Pédiluve est une oeuvre pour piéton qui ne marche que si l’on parcourt son espace. Elle met littéralement le spectateur au coeur du travail. Elle fonctionne comme une sorte de décor de théâtre où le spectateur est mis en scène. Il est sujet de la pièce et d’une tectonique des plaques (de ciment) qui appelle à son intervention au sein du processus de construction de l’oeuvre par la destruction de la scène. Interpréter Pédiluve consiste à précisément rentrer dedans. Marion programme l’accident. Elle met en place un système d’érosion fulgurante. Du point de vue du regardeur, vivre l’oeuvre est la détruire, la consommer véritablement. Ce processus multiplié par le nombre de spectateurs, n'ouvre pas l’oeuvre d’art sur un monde transcendant situé plus haut mais dans le monde réel, d’en bas, plus profond, plus universel. Cette confrontation se définit suivant plusieurs dimensions : le faux-semblant, le réel, le saccage.
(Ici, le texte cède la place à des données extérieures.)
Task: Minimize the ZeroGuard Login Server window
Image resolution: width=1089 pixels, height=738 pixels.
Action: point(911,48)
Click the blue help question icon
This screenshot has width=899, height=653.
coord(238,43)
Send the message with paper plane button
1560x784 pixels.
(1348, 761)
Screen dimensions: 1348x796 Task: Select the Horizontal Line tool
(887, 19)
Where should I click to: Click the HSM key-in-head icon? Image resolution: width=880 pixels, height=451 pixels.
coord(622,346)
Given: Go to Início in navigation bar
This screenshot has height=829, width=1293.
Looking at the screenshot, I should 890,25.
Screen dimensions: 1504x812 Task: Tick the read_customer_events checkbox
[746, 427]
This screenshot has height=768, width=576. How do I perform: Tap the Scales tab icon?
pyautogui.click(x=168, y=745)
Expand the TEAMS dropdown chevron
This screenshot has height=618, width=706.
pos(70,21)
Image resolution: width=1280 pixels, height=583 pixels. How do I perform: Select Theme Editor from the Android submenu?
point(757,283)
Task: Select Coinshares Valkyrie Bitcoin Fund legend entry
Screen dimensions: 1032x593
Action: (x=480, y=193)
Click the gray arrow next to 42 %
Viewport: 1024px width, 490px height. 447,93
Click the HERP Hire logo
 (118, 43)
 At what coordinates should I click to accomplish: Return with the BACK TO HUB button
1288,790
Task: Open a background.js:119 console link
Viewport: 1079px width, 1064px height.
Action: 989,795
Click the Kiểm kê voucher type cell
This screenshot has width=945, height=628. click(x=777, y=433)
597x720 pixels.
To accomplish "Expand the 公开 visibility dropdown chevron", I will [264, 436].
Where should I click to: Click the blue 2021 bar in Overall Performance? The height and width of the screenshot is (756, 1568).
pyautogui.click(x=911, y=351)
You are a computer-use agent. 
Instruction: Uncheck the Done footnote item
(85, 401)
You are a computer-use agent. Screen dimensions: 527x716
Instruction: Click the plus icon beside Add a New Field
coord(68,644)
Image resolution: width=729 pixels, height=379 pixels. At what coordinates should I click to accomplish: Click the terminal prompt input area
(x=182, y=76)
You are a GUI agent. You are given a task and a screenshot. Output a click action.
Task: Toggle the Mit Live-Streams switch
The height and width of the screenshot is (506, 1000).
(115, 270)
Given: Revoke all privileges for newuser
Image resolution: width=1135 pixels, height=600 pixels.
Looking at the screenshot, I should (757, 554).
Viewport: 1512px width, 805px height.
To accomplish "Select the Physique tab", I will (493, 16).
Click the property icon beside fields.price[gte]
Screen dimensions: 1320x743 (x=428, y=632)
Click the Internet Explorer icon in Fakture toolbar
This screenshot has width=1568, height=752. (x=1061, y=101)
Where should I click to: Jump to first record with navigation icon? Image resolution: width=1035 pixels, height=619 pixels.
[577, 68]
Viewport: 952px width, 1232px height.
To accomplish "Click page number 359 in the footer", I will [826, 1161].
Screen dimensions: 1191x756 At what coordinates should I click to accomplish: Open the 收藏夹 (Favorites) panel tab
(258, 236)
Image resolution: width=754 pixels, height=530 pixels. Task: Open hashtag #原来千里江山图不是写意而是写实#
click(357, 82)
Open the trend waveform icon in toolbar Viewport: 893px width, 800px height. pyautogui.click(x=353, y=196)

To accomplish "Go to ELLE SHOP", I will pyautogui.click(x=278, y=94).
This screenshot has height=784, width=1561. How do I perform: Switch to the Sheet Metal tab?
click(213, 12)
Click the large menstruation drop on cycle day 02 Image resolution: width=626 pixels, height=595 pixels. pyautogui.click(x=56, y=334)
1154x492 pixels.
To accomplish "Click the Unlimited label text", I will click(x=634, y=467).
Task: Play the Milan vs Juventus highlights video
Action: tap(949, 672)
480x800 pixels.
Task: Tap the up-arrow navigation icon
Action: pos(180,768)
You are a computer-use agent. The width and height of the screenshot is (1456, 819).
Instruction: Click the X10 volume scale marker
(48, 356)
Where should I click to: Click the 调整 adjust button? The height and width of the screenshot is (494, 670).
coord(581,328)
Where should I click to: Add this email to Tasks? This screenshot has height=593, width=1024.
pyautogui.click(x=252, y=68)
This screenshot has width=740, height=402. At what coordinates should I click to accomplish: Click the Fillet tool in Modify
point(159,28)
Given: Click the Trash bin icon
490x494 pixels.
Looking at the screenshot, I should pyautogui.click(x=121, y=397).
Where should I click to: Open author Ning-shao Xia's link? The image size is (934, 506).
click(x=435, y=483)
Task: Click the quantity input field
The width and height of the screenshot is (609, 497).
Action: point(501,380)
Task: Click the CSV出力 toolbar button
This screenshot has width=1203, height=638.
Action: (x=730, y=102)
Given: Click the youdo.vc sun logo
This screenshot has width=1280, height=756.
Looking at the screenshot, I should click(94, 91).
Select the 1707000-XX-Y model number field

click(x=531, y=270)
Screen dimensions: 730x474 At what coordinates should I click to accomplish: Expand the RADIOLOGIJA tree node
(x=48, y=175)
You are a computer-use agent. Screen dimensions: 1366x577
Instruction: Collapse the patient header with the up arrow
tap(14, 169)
Pédiluve amène le spectateur à une démarche grotesque, dans son déplacement et car elle fait de lui un vandale. La surface de fine plaques de béton n’est que le voile recouvrant la magie du trompe-l’oeil, on s’enfonce, on pénètre dans le sujet, on traverse littéralement l’espace avec au départ l’innocence du jeune enfant face au désastre, on passe au travers et on fait connaissance avec le vide, puis rapidement l’euphorie jubilatoire du jeune enfant qui réduit le monde en miettes ou du spectateur déboussolé par le contemporain qui dégomme de l’art minimal. Oui, oui, oui mais on est manipulé. De petits êtres dociles, les fidèles reflets du monde qui les nargue et qui lui fabrique des objets à casser. Un espace, celui de l’oeuvre s’effondre dans un autre, celui de l’exposition. Après l’exposition, l’oeuvre n’existe plus que dans les documents, les souvenirs, l’éventualité d’une reconstruction.